La langue des Germains n’a pas imprimé une trace moins profonde que le latin dans notre idiome rustique. Le pays des Leuci et des Médiomatrices (Toul et Metz), dont faisait partie la terre vosgienne, était devenu complètement franc ou germain non-seulement par la force des armes, mais encore par une invasion sans cesse renouvelée. Aussi pendant que la France proprement dite, à la suite de la dissolution de l’empire de Charlemagne, rejetait la barbarie tudesque, la vieille terre des Austrasiens se montrait plus rebelle à la domination française. De cette époque austrasienne ou franque date un premier courant germanique qui a pénétré assez profondément la langue vulgaire d’alors pour qu’elle n’ait pu perdre tous les caractères qu’elle en a reçus.

La Lorraine toutefois cesse peu à peu d’être allemande ; mais l’Alsace qui faisait partie de la Souabe, devait, par sa proximité avec la Haute-Lorraine et par l’attrait puissant des intérêts commerciaux sur les bords du Rhin, établir des relations suivies avec ses voisins d’au-delà des monts et transmettre dans leur langage un grand nombre de mots et ces aspirations, ces con­sonnes quelquefois si dures du vieil idiome de la haute Allemagne. De là un deuxième courant pour ainsi dire continu, souvent réciproque, qui recule aujourd’hui devant le flot puissant de l’unité française.

Ces deux influences dont l’une est primitive et n’est due qu’à la constitution de la conquête barbare, mais s’est arrêtée au 10e siècle, dont l’autre est toute de voisinage et n’a cessé de se faire sentir, l’histoire nous les indique sans doute ; mais peut-on les déterminer d’une ma­nière positive à l’aide de notre patois ? Nous le croyons. La comparaison du langage de nos vieux romanciers avec nos patois, étude plus intéressante qu’on ne se l’imagine, démontre pour ainsi dire à priori l’antériorité de l’idiome rustique sur la langue de nos trouvères, incom­préhensible aujourd’hui pour ceux qui ne l’ont pas étudiée. Beaucoup de mots germaniques, usités dans l’ancien français et qui ont disparu depuis plusieurs siècles dans la langue vulgaire, ont été conservés dans les patois et nous indiquent la trace originelle qu’a laissée la race teutonique (Francs, Bourguignons, Normands), race implantée sur le sol, et non de passage. On pour­rait donc marquer avec quelque précision la part d’influence qu’a eue sur les patois le pre­mier courant germanique dont nous parlions.

Il y a même des mots du vieux germain ou du francique qu’a retenus le patois des Vosges et qu’on ne trouve pas ailleurs. J’en citerai particulièrement deux, ran et ambaite, le premier qui n’existe plus que dans notre patois, nous le croyons, l’autre aussi pur de forme, mais dont la racine a passé dans la langue française.

........

Consignes =>
• a. Recopiez le passage de l'extrait choisi qui va de « La langue des » jusqu'à « en a reçus. » inclus.
• b. D'après l'extrait choisi, quels sont les deux mots du vieux germain ou du francique retenus par le patois des Vosges qui y sont cités ?

........

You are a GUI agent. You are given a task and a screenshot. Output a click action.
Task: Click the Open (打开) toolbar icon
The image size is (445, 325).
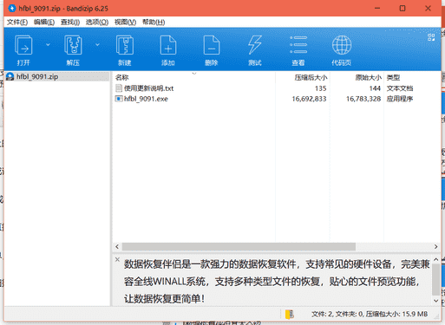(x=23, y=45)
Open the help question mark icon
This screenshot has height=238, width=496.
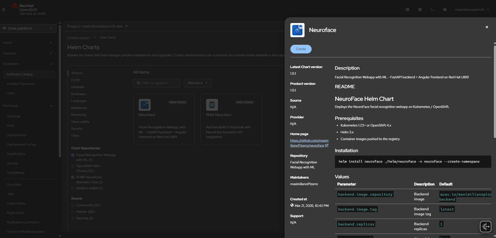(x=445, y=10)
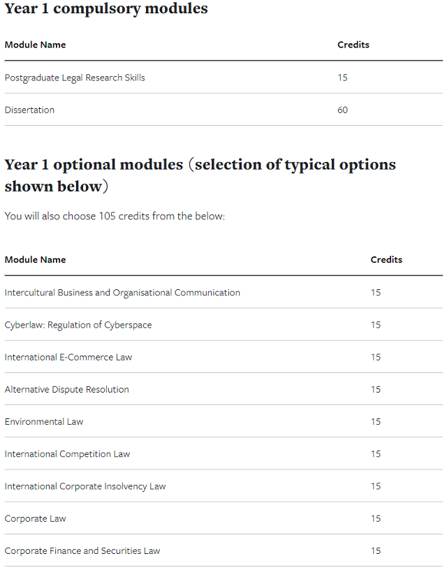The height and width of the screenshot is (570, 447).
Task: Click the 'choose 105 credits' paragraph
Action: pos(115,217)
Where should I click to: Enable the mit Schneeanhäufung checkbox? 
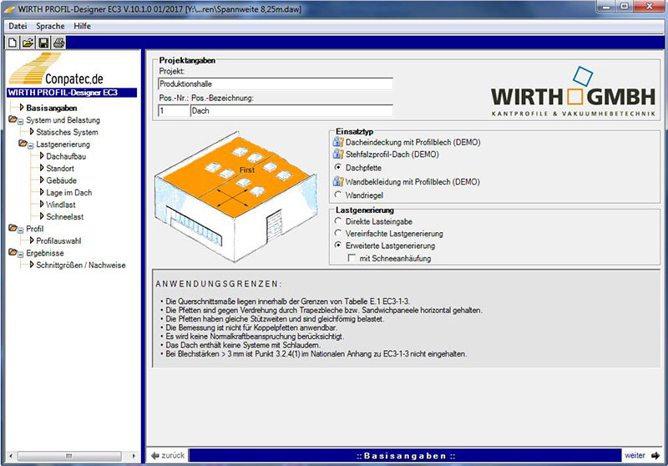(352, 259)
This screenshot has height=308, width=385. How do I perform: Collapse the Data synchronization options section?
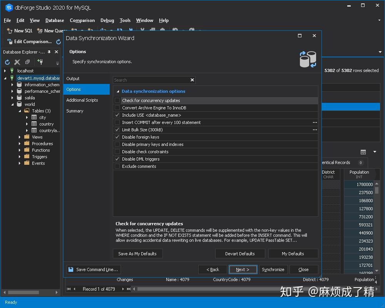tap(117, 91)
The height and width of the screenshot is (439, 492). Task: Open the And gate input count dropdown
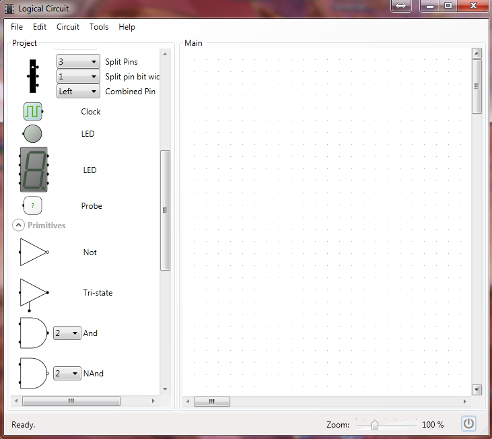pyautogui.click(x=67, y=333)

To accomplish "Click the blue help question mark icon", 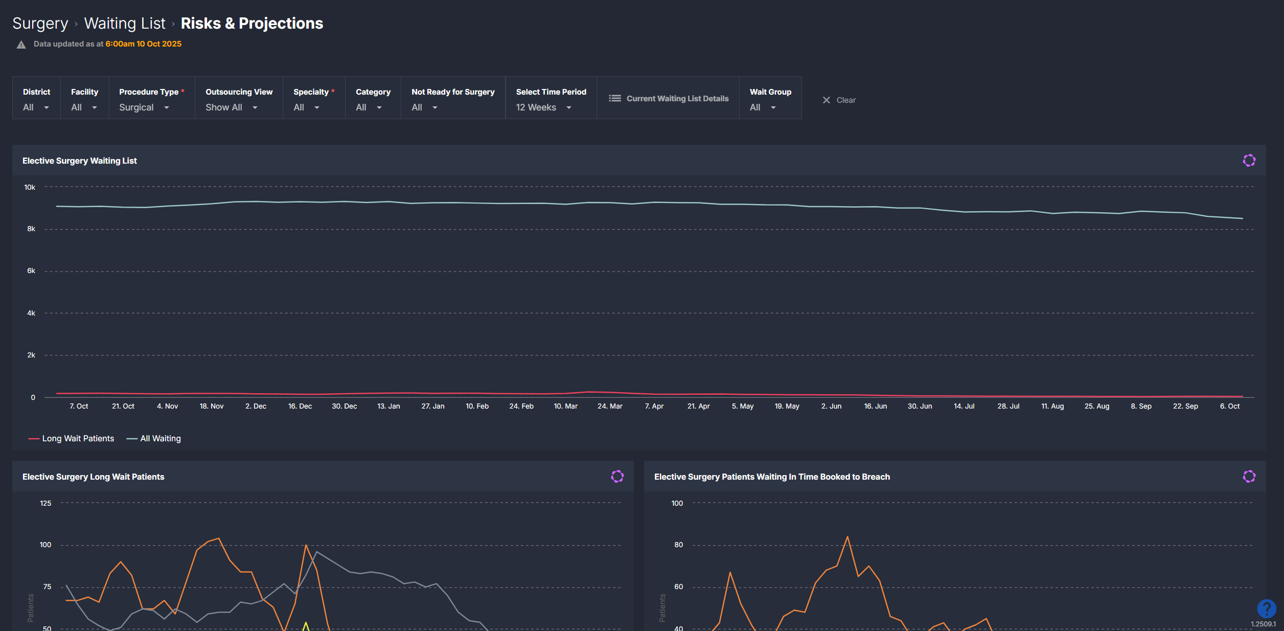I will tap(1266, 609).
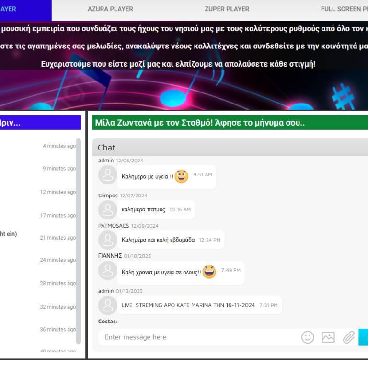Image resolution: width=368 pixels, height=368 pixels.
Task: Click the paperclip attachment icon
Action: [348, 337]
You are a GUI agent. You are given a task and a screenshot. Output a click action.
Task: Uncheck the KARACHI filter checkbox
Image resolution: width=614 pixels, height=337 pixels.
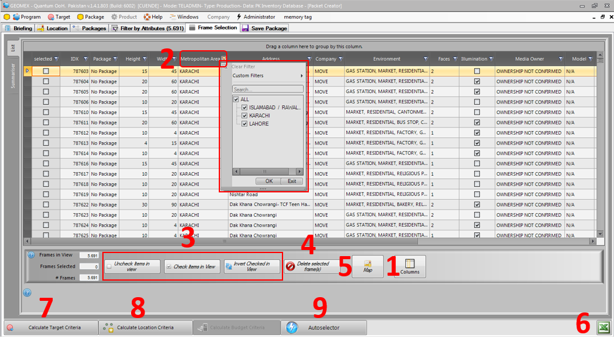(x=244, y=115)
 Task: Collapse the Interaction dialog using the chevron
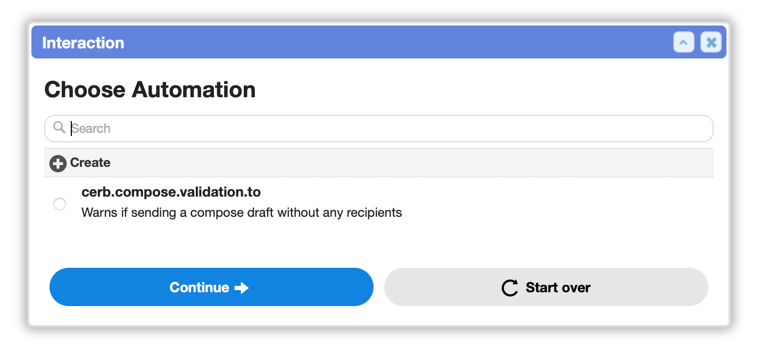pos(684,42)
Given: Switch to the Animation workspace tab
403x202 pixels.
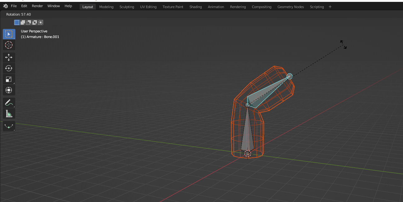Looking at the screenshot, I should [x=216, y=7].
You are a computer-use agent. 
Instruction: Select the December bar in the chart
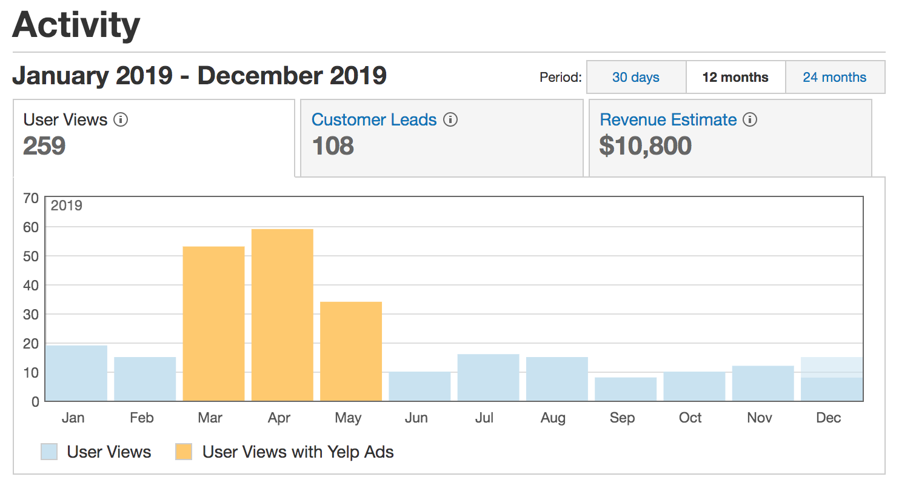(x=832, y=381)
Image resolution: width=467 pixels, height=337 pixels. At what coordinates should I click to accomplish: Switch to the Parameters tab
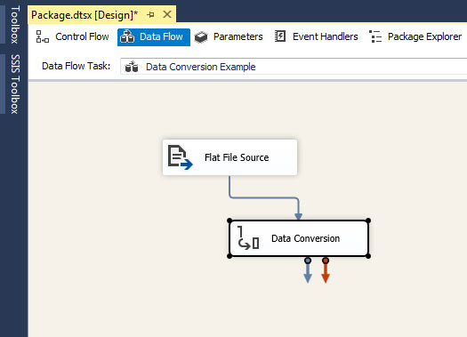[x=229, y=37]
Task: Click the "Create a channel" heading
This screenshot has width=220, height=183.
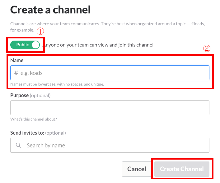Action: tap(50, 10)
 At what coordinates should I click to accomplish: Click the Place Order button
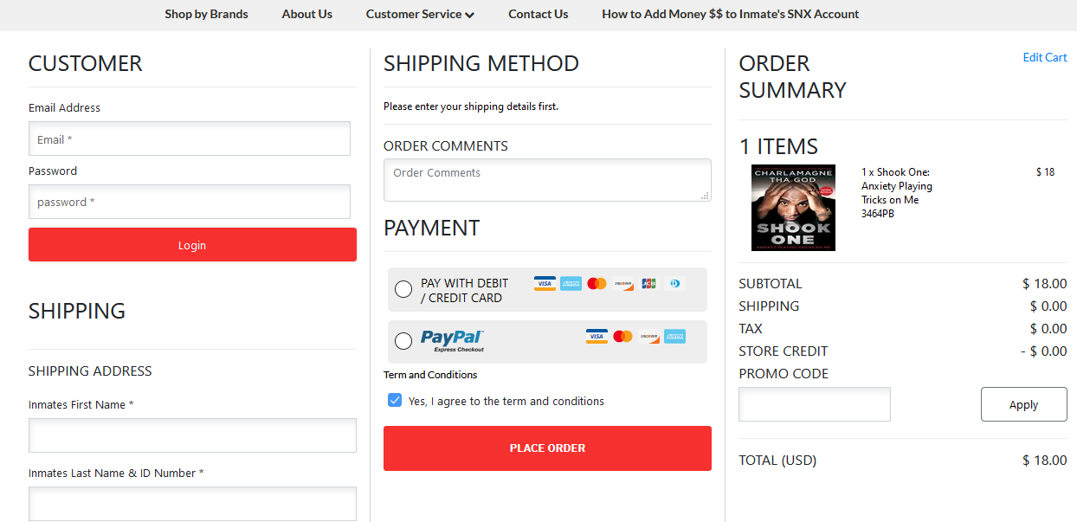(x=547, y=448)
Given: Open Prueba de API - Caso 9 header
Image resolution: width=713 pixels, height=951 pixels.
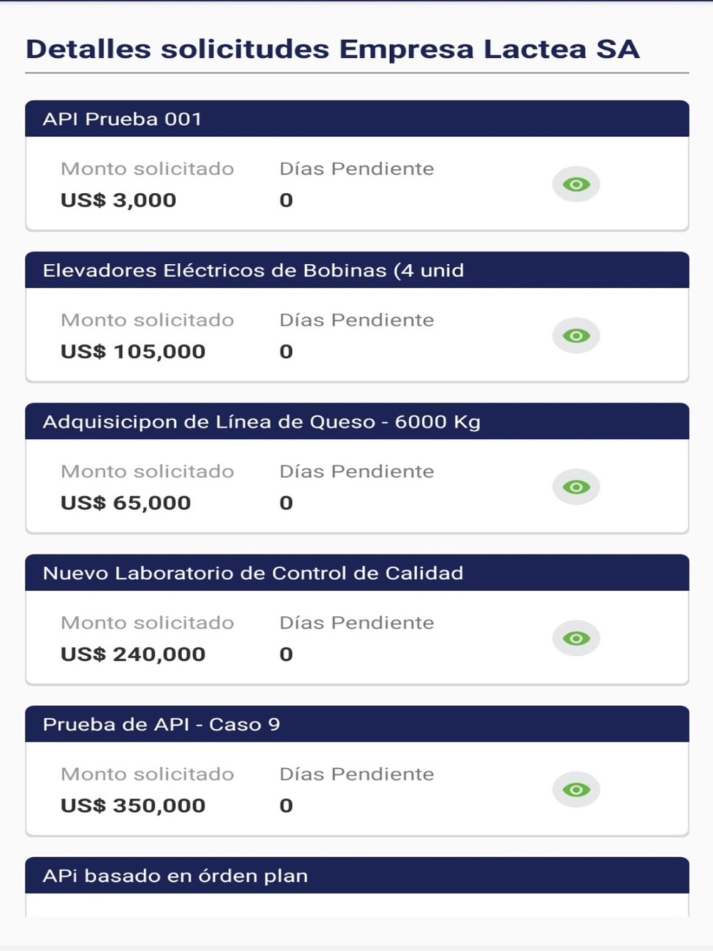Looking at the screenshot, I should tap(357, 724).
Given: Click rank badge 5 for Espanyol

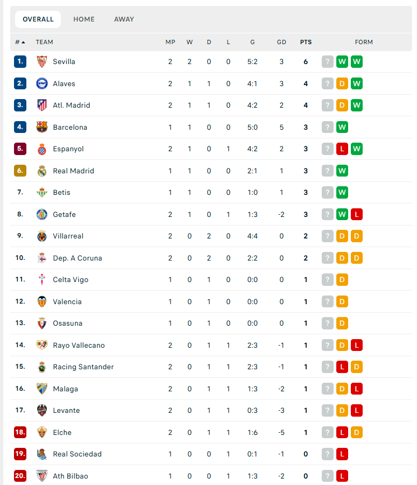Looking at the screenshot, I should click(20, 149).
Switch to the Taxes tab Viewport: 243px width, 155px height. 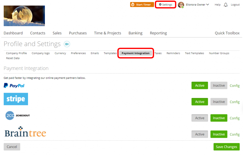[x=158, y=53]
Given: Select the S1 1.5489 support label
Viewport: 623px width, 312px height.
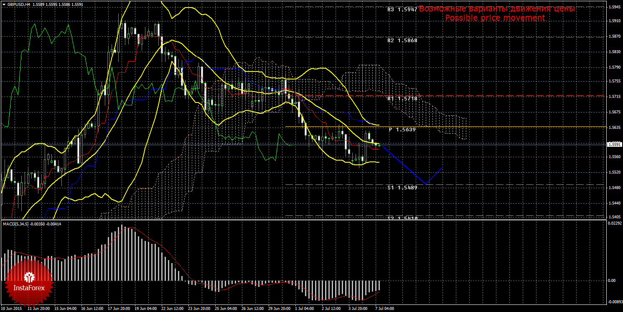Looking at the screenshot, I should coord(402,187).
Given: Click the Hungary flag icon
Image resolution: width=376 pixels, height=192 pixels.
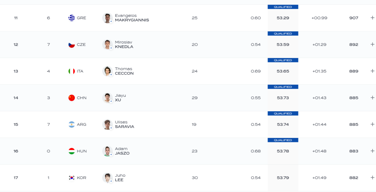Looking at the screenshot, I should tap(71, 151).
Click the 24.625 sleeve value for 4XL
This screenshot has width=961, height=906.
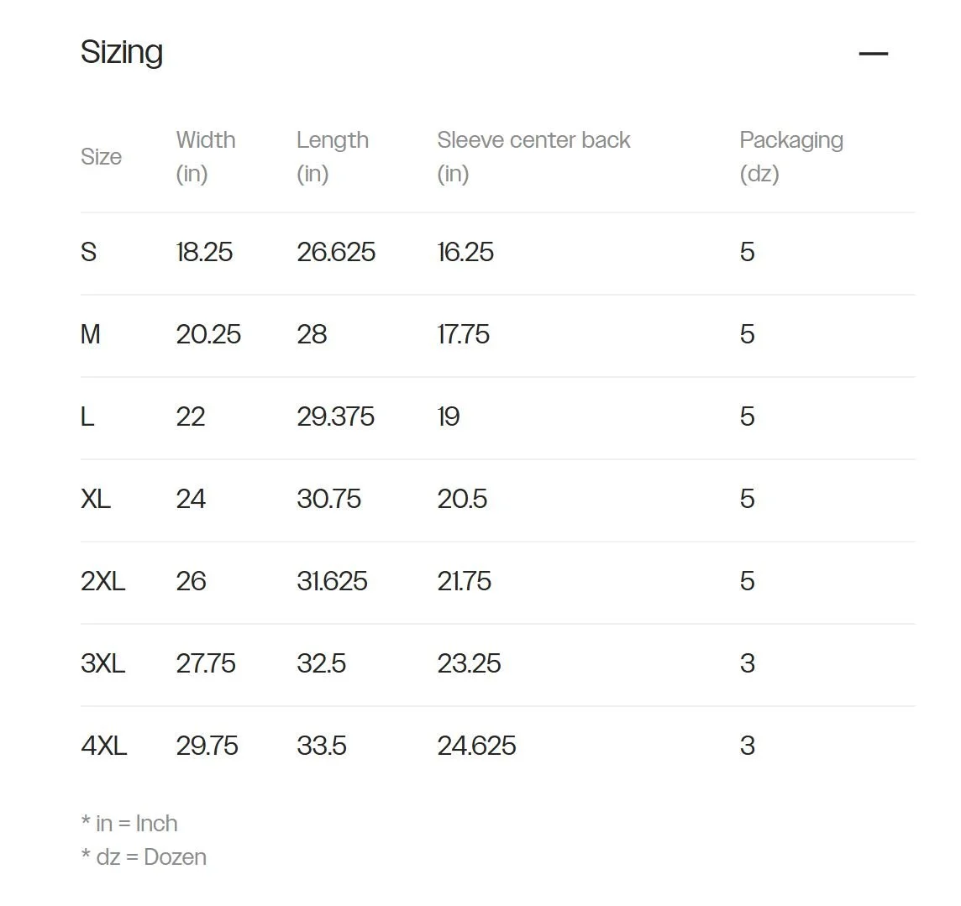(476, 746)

........

Réponses attendues =>
• a.
La langue des Germains n’a pas imprimé une trace moins profonde que le latin dans notre idiome rustique. Le pays des Leuci et des Médiomatrices (Toul et Metz), dont faisait partie la terre vosgienne, était devenu complètement franc ou germain non-seulement par la force des armes, mais encore par une invasion sans cesse renouvelée. Aussi pendant que la France proprement dite, à la suite de la dissolution de l’empire de Charlemagne, rejetait la barbarie tudesque, la vieille terre des Austrasiens se montrait plus rebelle à la domination française. De cette époque austrasienne ou franque date un premier courant germanique qui a pénétré assez profondément la langue vulgaire d’alors pour qu’elle n’ait pu perdre tous les caractères qu’elle en a reçus.

• b. Ran et ambaite.